It has been commonly accepted that tumourigenesis and cancer progression constitute a multistep process.
The most commonly used method for cancer diagnosis and prognosis to guide treatment decisions is based on a complex combination of imaging and invasive tissue biopsies.
However, the methods are not always sensitive to early-stage cancer diagnosis.
Small extracellular vesicles (sEVs) are nanometre-sized, bilayer lipid carriers and contain a wide variety of cargos, including lipids, proteins, metabolites, RNAs and DNAs.
sEVs released from original cancer cells exist in almost all body fluids.
They can become the potential circulating biomarkers in liquid biopsies, as they uniquely reflect the dynamic biological changes associated with the growing tumours and indicate the stages of cancer progression.
Super-resolution microscopy techniques have emerged by pushing the resolution beyond the diffraction limit toward nanometre scales.
In a new paper published in eLight, a team of scientists, led by Professor Dayong Jin from the University of Technology Sydney, developed an innovative technology based on Lanthanide-doped EV-targeting Nanoscopic Signal-amplifiers (LENS).
Their paper, "Upconversion Nanoparticles for Super-resolution Quantification of Single Small Extracellular Vesicles," has enormous potential in cancer diagnosis and prognosis.
The type of synthetic upconversion nanoparticles (UCNPs) has non-linear photo-switchable properties.
They enable a new type of super-resolution nanoscopy to achieve sub-30 nm optical resolution.

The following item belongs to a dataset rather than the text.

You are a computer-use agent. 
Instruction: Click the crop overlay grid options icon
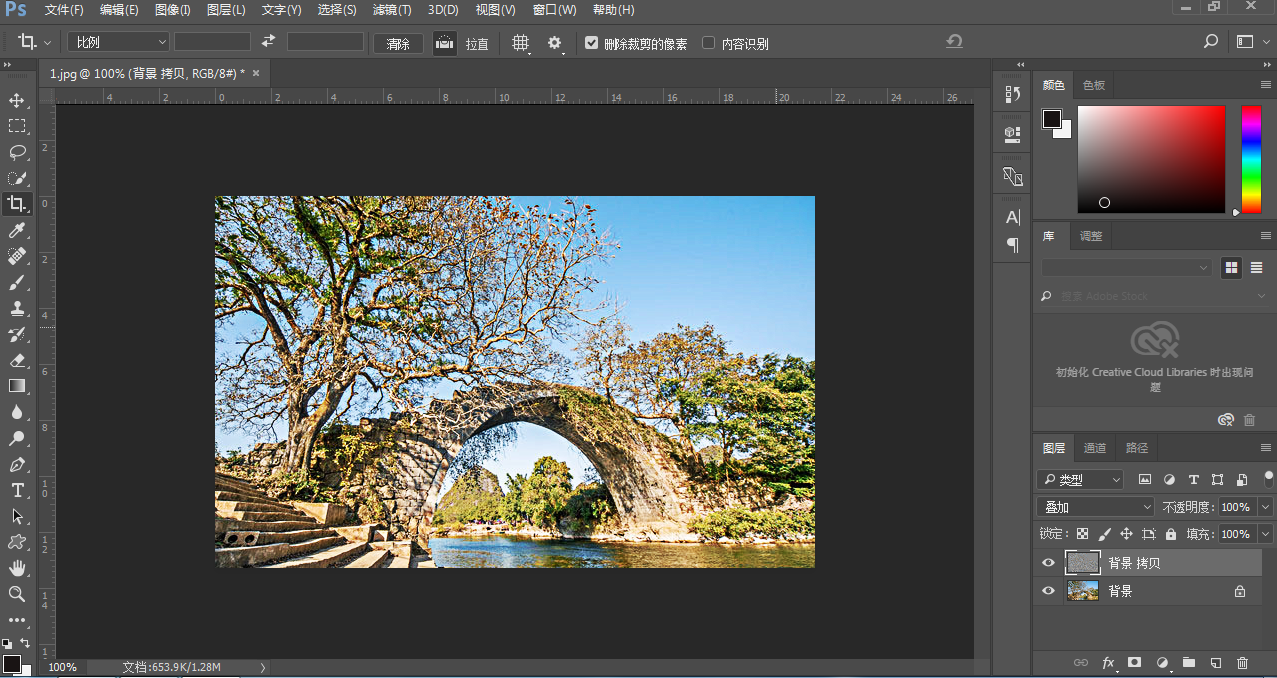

The researcher's recent work using nanophotonic probes further achieved ultra-sensitivity in the quantitative detection of sEVs.
These probes recorded nearly three orders of magnitude sensitivity better than the standard enzyme-linked immunosorbent assay (ELISA).
The researchers further improve the imaging resolution to super-resolve the surface biomarkers on single EVs.
The approach is based on using uniform, bright and photostable nanophotonic probes.
Each is highly doped with tens of thousands of lanthanide ions.
In their experiment, the sEVs were first captured on a slide coated with CD9 antibody and sandwiched by a biotinylated EpCAM antibody.
Streptavidin functionalized upconversion nanoprobes subsequently tagged the EpCAM antibody for signal enhancement.
The nanoprobes on single sEVs allow a super-resolution microscope for visualisation under a doughnut-shaped laser beam.
A single nanoprobe in the middle of the doughnut beam generates an emission pattern with a dip where the probe sits.
As a result, the two nearby nanoprobes can be super-resolved beyond the diffraction limit in nanoscale.
The researchers demonstrate that super-resolution imaging of single sEVs can be achieved using a library of upconversion nanoprobes doped with various kinds and varied concentrations of emitters.
They confirm that antibody conjugated nanoprobes can specifically target tumour epitope epithelial cellular adhesion molecule (EpCAM) on both large EVs and single sEVs.
Using super-resolution imaging, the researchers can quantify the specific number of nanoprobes on each sEV.
They have shown that it is theoretically possible to analyse nanoprobes' size and steric hindrance on single sEVs.